Sniffing The Wire
Tracking down connections with tcpdump.
(1). Case I: A firewalled windows machine connects to an unidentified remote server when first booted. The connection quickly disappears.
Doing a cat /proc/net/ip_conntrack on the firewall shows destination ports 53 and 80 on a remote machine, IP netblock registered to Savvis (a large provider.)
cat /proc/net/ip_conntrack
To "sniff the wire" and see what is being sent to the remote address the tcpdump tool is used. First, start tcpdump writing to a binary file 'tcpdump -w /tmp/everything'. This will log all traffic into a file later readable using 'tcpdump -r /tmp/everything'. The windows client is loaded again. Connection identified. Control-C issued to tcpdump to halt logging.
tcpdump -w /tmp/everything
Now we can analyze the file. Here's one of our suspect entries:
20:14:05.559578 ourhost.dsl.gw202.ourisp.net.1203 > 64.240.90.167.domain: 59643 [1au] A? update.microsoft.com.nsatc.net. (59) (DF) 20:14:05.604089 64.240.90.167.domain > ourhost.dsl.gw202.ourisp.net.1203: 59643*- 3/5/5[|domain]

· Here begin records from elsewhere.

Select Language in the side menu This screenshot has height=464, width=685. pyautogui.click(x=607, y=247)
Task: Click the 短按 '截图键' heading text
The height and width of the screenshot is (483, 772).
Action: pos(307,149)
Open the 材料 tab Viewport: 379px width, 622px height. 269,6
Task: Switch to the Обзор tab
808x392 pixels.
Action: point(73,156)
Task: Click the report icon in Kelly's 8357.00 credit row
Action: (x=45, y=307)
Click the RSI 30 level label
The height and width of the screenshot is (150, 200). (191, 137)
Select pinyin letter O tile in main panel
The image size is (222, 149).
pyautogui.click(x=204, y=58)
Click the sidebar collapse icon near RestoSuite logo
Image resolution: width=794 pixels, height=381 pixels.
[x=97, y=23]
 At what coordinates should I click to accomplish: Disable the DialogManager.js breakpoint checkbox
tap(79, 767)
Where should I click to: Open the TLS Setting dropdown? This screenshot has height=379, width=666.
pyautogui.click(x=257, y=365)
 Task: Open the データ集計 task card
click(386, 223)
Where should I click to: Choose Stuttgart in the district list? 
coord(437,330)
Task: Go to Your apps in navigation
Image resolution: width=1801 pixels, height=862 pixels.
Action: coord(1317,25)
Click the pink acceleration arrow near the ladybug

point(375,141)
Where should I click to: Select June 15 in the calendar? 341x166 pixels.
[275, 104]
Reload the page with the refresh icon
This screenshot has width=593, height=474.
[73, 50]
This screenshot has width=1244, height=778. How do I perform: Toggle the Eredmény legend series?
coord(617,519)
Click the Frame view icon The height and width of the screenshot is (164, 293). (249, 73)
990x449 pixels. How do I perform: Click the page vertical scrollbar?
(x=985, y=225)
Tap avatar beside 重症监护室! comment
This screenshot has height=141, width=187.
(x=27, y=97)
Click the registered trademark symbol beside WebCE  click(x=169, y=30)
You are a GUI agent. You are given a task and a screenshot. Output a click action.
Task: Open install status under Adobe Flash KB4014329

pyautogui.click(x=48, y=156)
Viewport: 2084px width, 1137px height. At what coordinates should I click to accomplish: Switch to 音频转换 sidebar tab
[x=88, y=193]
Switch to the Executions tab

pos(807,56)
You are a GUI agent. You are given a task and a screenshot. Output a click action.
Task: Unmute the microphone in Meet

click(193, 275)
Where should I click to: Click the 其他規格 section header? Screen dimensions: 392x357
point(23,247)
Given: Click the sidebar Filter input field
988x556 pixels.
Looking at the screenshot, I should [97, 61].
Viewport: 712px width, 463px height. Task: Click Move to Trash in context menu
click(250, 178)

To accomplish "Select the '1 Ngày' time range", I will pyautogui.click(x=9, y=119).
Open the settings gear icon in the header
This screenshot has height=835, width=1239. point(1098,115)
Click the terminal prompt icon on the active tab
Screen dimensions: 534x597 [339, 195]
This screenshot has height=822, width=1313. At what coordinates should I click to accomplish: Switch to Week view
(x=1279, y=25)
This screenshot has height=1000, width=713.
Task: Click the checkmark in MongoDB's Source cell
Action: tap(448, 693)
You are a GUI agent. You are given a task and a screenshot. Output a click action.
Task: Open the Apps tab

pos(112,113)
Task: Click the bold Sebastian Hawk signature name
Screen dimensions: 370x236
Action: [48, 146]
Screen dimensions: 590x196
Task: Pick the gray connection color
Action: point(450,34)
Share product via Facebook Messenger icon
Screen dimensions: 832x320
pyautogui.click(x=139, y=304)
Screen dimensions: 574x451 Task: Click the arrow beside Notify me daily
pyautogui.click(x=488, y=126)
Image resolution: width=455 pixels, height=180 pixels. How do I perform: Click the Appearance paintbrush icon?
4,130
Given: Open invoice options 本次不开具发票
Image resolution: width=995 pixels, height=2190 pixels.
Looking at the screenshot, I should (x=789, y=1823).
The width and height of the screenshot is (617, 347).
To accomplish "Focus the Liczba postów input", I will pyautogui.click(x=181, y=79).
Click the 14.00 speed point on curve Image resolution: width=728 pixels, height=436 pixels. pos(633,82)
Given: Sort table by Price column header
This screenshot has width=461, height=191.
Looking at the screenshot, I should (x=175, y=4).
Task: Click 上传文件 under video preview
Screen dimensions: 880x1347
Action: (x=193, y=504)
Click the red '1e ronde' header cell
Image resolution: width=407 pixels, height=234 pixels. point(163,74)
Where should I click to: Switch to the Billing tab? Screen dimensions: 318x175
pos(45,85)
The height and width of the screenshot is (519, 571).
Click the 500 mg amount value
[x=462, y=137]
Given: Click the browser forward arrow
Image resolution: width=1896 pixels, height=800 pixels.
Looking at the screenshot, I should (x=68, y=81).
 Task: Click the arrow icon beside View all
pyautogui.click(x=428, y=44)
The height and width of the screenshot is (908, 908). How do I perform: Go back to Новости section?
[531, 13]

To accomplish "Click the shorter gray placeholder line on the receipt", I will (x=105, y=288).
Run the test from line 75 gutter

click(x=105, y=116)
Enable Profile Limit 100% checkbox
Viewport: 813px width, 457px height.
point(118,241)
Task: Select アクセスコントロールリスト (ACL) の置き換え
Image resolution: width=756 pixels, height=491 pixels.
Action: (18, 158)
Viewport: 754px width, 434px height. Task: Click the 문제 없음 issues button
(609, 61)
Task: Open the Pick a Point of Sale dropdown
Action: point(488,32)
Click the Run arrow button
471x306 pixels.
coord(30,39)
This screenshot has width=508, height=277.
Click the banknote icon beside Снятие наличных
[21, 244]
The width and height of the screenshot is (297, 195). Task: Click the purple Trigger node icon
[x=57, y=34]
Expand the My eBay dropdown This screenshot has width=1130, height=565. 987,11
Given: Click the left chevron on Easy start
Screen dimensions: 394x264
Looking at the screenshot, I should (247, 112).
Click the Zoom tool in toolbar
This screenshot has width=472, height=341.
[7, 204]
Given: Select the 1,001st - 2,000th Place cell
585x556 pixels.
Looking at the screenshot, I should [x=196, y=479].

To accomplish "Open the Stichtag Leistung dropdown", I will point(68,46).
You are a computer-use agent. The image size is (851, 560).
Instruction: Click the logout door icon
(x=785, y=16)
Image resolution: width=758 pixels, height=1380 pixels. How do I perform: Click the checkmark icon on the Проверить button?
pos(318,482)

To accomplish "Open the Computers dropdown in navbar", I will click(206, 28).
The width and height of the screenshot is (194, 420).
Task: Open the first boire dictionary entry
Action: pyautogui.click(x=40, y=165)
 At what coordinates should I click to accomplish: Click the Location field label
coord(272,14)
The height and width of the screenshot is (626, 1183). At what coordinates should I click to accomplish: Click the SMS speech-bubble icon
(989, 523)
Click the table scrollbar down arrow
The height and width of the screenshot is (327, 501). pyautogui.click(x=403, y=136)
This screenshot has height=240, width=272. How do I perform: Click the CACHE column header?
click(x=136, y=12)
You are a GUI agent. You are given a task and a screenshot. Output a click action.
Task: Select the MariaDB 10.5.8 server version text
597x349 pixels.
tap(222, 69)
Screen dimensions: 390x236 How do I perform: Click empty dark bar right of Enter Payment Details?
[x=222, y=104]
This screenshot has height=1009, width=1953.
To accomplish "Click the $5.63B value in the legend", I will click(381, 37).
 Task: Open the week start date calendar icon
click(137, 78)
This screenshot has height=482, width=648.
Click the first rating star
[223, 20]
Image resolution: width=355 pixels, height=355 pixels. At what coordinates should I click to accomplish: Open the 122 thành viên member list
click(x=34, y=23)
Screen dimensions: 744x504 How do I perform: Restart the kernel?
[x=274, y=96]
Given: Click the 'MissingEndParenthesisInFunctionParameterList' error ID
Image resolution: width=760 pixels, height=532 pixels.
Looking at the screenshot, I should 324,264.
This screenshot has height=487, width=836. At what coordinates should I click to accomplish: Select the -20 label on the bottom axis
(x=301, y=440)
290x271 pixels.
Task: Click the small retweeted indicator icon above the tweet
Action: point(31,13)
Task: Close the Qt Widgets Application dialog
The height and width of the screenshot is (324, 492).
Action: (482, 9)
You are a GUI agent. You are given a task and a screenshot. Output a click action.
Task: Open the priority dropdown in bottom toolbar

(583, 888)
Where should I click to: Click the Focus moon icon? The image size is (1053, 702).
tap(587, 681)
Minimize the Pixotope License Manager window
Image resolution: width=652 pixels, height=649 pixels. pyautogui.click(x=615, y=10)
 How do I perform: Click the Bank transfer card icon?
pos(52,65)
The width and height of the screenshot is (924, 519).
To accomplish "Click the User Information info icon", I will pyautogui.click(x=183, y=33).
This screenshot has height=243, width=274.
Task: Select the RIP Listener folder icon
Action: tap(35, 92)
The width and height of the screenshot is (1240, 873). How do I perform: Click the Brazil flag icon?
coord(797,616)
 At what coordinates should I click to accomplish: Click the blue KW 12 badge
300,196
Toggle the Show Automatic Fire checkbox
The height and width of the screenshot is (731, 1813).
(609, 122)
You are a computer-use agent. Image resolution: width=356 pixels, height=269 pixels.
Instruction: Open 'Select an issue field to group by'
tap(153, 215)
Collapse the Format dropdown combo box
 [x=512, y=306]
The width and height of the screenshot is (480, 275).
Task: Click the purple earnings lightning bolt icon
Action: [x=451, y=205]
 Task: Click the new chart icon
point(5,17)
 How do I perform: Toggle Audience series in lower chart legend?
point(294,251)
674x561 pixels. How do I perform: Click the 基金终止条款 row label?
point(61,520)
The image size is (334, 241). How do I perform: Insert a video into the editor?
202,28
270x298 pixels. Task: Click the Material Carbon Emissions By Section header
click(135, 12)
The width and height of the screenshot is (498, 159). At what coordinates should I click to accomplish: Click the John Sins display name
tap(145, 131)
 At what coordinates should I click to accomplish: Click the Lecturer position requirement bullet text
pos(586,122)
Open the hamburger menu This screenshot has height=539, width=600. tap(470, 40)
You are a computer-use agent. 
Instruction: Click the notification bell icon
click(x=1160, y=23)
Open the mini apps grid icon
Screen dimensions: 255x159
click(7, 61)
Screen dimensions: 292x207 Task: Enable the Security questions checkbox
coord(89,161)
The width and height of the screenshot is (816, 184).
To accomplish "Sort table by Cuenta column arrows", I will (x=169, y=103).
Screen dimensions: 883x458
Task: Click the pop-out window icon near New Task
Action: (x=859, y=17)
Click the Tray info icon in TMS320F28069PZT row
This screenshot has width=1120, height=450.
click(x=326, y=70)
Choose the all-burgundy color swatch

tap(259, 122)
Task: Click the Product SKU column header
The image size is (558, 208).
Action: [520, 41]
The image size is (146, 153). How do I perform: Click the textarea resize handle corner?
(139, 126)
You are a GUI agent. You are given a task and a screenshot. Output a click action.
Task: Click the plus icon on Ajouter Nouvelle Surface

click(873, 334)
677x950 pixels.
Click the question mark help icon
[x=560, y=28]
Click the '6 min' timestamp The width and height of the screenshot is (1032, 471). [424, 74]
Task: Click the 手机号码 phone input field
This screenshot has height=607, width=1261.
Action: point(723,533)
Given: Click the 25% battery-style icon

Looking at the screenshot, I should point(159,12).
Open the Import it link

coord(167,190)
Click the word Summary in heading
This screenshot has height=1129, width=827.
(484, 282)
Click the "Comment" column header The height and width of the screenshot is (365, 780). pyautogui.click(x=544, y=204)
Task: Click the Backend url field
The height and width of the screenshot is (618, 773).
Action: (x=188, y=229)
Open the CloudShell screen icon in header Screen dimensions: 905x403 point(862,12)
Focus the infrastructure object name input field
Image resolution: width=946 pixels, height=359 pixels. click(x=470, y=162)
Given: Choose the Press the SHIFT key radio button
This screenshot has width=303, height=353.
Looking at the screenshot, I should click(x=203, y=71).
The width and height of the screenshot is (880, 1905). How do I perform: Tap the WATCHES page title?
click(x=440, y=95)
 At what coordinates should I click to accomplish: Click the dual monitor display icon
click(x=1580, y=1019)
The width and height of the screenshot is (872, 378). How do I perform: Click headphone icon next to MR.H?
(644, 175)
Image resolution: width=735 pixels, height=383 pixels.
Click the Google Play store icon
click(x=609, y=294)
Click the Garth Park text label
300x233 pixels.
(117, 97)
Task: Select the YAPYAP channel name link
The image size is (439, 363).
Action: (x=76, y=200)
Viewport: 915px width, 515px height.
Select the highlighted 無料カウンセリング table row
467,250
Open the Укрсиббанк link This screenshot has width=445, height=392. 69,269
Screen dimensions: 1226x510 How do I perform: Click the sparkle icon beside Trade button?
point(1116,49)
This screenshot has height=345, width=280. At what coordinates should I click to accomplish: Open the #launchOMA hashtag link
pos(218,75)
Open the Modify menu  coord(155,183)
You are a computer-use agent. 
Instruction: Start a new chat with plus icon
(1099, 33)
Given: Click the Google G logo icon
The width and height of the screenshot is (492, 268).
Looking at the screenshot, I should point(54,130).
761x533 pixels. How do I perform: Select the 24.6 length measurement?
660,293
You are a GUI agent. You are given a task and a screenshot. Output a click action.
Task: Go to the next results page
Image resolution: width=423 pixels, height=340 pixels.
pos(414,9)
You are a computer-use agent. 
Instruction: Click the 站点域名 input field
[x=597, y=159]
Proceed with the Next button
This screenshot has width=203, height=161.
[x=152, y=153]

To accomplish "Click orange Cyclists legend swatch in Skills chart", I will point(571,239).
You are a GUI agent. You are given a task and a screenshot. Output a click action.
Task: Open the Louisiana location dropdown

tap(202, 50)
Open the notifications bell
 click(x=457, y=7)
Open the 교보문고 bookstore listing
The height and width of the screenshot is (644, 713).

tcpdump -r /tmp/everything|less
At first glance looks like windows update, but wait, the host is not Microsoft. The host is nsatc.net which whois says is also owned by Savvis. Could this be spyware? Lets do a hex dump and see what our windows client is saying to the remote host.
tcpdump -r everything.txt -X -s 1500 'host 64.240.90.167'
Produces the following dump:
20:14:05.559578 ourhost.dsl.gw202.ourisp.net.1203 > 64.240.90.167.domain: 59643 [1au] A? update.microsoft.com.nsatc.net. (59) (DF) 0x0000 4500 0057 0000 4000 4011 91ef 4015 ccfa E..W..@.@...@... 0x0010 40f0 5aa7 04b3 0035 0043 f86a e8fb 0010 @.Z....5.C.j.... 0x0020 0001 0000 0000 0001 0675 7064 6174 6509 .........update. 0x0030 6d69 6372 6f73 6f66 7403 636f 6d05 6e73 microsoft.com.ns 0x0040 6174 6303 6e65 7400 0001 0001 0000 2908 atc.net.......). 0x0050 0000 .. 20:14:05.604089 64.240.90.167.domain > ourhost.dsl.gw202.ourisp.net.1203: 59643*- 3/5/5[|domain] 0x0000 4500 012b 76cb 0000 f311 a74f 40f0 5aa7 E..+v......O@.Z. 0x0010 4015 ccfa 0035 04b3 0117 2107 e8fb 8400 @....5....!..... 0x0020 0001 0003 0005 0005 0675 7064 6174 6509 .........update. 0x0030 6d69 6372 6f73 6f66 7403 636f 6d05 6e73 microsoft.com.ns 0x0040 6174 6303 6e65 7400 0001 0001 c00c 0001 atc.net......... 0x0050 0001 ..
The address update.microsoft.com.nsatc.net is visible.
After a bit of googling it is learned that Microsoft seems to load balance the windows update service with contracted third parties. There was cause to be alarmed but though some digging it is revealed the traffic is legitimate.